2. On 1647-48 (“All that is all too well known…”), Derrida turns to the matter of the compassion, the pathos or feeling, arising from our domineering relations with animals. Here, too, there is no simple matter to dispense with. What accounts for the complexity of our feelings for and about animals? Why isn’t it a sufficient move to cast in our teeth something like a “realist painting” that would show what “everybody knows” about the torture we systematically visit upon so many animals—all the “industrial, mechanical, chemical, hormonal, and genetic violence” (1648) to which we have subjected them for the last two hundred years or so? Why would this not overcome the “disavowal,” the “dissimulat[ion],” the insistent “forgetting or misunderstanding” (1647) that clearly structure human attitudes towards the things we do to our fellow creatures?

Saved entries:

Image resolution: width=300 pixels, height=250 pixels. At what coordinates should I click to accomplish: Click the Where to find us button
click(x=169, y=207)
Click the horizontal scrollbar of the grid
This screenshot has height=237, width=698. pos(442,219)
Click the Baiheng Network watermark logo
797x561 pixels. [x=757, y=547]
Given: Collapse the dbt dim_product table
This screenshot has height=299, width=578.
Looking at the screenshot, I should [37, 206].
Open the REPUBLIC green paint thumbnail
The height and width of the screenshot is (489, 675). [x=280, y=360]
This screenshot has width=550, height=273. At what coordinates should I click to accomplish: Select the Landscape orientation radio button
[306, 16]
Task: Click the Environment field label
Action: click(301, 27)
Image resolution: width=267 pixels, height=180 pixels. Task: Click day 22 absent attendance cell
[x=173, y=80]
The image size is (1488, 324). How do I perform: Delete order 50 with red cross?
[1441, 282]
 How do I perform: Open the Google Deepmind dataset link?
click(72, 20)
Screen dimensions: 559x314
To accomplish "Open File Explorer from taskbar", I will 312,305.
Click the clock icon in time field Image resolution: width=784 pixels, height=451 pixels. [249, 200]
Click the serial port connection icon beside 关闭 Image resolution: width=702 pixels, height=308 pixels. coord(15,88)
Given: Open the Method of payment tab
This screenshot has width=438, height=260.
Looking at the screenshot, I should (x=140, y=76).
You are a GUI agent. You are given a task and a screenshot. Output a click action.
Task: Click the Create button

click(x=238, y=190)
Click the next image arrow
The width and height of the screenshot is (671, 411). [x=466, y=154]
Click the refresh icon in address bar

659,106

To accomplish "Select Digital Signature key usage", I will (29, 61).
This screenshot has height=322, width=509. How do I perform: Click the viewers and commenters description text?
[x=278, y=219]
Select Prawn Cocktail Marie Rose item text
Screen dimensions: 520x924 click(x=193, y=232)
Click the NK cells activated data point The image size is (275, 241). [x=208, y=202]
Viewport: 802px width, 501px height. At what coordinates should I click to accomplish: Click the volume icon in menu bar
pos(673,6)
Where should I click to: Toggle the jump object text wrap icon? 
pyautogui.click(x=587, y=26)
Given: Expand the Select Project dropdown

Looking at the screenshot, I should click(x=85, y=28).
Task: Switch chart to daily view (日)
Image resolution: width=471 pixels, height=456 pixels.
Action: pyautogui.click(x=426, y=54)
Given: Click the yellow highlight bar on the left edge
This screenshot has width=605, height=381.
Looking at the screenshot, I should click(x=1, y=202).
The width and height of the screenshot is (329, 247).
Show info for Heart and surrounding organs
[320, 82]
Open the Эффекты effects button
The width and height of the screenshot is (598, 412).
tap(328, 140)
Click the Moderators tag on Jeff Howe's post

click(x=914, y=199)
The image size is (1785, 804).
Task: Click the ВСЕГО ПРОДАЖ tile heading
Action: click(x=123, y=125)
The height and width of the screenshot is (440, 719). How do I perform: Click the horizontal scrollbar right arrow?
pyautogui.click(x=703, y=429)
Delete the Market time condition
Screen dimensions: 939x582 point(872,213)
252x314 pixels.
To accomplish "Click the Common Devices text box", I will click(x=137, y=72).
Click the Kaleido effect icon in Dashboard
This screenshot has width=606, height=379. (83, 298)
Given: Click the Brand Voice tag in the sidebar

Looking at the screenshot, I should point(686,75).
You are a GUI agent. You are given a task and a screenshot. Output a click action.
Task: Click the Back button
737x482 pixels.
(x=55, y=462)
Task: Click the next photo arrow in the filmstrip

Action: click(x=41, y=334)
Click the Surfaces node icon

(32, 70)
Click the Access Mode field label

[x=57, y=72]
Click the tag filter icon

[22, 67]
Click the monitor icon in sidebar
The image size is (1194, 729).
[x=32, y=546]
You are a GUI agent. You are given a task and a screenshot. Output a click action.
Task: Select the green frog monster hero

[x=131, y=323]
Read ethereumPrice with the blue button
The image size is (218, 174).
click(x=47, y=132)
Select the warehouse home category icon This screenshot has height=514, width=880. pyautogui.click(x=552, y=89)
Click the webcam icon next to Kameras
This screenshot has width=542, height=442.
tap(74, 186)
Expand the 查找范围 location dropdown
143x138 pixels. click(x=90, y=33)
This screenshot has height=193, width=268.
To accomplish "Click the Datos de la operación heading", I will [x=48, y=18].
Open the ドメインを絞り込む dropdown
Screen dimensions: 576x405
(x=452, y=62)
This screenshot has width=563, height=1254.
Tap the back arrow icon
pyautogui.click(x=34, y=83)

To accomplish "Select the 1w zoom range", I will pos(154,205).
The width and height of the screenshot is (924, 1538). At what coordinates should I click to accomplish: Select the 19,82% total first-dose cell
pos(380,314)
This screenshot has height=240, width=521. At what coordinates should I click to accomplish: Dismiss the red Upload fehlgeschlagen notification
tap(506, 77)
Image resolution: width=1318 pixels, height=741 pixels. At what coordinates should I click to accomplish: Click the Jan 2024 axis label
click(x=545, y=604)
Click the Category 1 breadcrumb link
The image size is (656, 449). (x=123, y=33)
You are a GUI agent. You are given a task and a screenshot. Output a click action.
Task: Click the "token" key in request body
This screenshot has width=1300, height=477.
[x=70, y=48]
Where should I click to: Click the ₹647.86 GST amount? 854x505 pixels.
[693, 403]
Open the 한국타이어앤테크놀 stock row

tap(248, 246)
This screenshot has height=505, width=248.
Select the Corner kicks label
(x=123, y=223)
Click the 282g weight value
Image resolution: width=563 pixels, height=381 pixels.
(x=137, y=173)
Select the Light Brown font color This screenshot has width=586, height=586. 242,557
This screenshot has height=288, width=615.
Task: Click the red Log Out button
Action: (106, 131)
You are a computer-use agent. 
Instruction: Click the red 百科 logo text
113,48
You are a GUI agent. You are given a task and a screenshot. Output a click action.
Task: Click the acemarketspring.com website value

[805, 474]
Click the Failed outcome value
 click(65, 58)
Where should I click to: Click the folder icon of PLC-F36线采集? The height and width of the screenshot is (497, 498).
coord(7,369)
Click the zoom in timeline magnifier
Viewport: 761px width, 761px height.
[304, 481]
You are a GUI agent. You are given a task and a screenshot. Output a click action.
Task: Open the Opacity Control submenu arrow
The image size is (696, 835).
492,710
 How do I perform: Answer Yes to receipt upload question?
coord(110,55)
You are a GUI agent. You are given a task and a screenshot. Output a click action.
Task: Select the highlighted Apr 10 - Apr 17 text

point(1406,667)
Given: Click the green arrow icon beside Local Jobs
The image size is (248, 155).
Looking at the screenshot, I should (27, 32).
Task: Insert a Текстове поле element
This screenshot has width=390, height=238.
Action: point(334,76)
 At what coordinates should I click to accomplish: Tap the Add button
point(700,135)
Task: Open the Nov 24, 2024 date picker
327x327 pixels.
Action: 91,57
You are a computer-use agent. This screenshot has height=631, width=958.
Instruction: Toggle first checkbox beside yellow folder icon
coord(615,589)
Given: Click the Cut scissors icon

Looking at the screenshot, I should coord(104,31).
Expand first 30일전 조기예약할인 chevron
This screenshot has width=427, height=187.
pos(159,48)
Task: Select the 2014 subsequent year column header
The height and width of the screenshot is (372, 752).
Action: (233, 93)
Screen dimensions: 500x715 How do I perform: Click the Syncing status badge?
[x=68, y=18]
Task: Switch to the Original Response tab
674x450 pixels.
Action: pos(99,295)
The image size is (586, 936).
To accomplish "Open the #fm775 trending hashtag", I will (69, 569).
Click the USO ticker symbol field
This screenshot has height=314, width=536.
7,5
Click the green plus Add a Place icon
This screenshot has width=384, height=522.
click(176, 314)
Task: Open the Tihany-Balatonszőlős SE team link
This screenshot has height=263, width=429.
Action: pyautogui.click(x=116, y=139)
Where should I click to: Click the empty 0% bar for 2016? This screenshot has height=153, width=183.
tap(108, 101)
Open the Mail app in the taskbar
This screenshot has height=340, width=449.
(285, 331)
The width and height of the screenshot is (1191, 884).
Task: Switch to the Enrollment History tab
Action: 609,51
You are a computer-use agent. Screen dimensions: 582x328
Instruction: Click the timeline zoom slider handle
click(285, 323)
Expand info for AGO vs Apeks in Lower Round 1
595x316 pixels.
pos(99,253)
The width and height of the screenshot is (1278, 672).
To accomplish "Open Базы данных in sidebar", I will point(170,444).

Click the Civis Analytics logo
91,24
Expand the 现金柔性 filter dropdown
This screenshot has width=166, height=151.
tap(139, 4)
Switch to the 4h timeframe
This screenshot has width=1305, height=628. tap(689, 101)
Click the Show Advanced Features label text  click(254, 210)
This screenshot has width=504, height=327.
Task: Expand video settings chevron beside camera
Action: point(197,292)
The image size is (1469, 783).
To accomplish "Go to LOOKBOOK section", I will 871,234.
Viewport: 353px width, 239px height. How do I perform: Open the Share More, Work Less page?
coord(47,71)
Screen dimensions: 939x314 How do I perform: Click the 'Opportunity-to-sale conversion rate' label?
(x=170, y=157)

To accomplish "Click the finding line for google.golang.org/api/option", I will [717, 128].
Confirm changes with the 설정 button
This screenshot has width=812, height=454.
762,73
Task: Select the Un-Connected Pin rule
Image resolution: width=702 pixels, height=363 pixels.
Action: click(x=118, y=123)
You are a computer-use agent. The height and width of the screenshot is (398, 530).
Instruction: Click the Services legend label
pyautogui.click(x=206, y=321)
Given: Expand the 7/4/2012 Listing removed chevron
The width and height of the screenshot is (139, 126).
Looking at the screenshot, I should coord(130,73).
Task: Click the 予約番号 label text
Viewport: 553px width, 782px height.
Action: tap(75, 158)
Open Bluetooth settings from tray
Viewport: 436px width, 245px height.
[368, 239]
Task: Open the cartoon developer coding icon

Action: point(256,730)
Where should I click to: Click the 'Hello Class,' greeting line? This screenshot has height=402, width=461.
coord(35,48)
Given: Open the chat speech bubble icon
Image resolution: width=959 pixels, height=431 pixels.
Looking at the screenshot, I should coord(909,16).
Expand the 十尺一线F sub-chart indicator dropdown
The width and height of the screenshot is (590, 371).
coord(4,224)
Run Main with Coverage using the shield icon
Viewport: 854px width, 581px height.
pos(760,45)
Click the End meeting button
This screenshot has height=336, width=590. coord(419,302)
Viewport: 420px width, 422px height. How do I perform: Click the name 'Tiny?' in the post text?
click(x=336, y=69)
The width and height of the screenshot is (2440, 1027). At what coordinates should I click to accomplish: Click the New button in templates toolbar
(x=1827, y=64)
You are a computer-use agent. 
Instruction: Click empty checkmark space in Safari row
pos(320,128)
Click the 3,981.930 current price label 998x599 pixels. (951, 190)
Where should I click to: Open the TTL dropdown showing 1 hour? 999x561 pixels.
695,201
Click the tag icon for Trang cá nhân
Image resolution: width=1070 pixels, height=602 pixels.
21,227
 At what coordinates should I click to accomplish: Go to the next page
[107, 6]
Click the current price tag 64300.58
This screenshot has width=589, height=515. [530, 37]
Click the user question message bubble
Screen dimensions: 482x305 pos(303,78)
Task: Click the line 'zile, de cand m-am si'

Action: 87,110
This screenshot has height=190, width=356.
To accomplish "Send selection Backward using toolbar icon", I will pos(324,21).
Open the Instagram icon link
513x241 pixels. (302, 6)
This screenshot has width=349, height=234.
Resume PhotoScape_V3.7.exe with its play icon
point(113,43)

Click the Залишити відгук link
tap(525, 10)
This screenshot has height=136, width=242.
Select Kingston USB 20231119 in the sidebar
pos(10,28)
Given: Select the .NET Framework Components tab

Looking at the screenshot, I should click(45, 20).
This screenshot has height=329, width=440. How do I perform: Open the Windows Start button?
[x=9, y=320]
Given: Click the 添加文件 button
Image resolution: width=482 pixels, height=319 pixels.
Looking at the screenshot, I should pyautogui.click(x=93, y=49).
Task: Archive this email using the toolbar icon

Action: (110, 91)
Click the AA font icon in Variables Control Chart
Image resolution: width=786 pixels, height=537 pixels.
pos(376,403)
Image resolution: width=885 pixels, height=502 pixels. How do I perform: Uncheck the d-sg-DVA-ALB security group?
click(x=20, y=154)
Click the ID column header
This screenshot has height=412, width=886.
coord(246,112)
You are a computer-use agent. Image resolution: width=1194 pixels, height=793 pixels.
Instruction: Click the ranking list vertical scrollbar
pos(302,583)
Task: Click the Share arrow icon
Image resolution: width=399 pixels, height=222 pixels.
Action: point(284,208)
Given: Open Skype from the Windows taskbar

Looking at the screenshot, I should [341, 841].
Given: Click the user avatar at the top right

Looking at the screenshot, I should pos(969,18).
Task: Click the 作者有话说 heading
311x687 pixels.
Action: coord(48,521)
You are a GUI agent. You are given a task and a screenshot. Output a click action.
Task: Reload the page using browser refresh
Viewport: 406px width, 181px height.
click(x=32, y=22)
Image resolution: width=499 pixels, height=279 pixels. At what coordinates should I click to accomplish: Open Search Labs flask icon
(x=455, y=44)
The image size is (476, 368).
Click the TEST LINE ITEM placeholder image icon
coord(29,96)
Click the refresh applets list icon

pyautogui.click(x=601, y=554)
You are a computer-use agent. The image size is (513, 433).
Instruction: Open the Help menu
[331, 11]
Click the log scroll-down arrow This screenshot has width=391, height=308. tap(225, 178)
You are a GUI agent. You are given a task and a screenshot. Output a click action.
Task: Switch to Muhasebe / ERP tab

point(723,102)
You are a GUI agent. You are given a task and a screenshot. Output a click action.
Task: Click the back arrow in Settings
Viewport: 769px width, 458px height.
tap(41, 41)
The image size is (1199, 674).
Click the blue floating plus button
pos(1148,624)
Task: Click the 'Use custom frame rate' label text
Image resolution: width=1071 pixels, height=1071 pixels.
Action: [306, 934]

Exercise goal: Write out the Derrida passage again, beginning at the words "2. On 1647-48" and stopping after "our fellow creatures?", updating each "animals" to "beasts".

Response below:
2. On 1647-48 (“All that is all too well known…”), Derrida turns to the matter of the compassion, the pathos or feeling, arising from our domineering relations with beasts. Here, too, there is no simple matter to dispense with. What accounts for the complexity of our feelings for and about beasts? Why isn’t it a sufficient move to cast in our teeth something like a “realist painting” that would show what “everybody knows” about the torture we systematically visit upon so many beasts—all the “industrial, mechanical, chemical, hormonal, and genetic violence” (1648) to which we have subjected them for the last two hundred years or so? Why would this not overcome the “disavowal,” the “dissimulat[ion],” the insistent “forgetting or misunderstanding” (1647) that clearly structure human attitudes towards the things we do to our fellow creatures?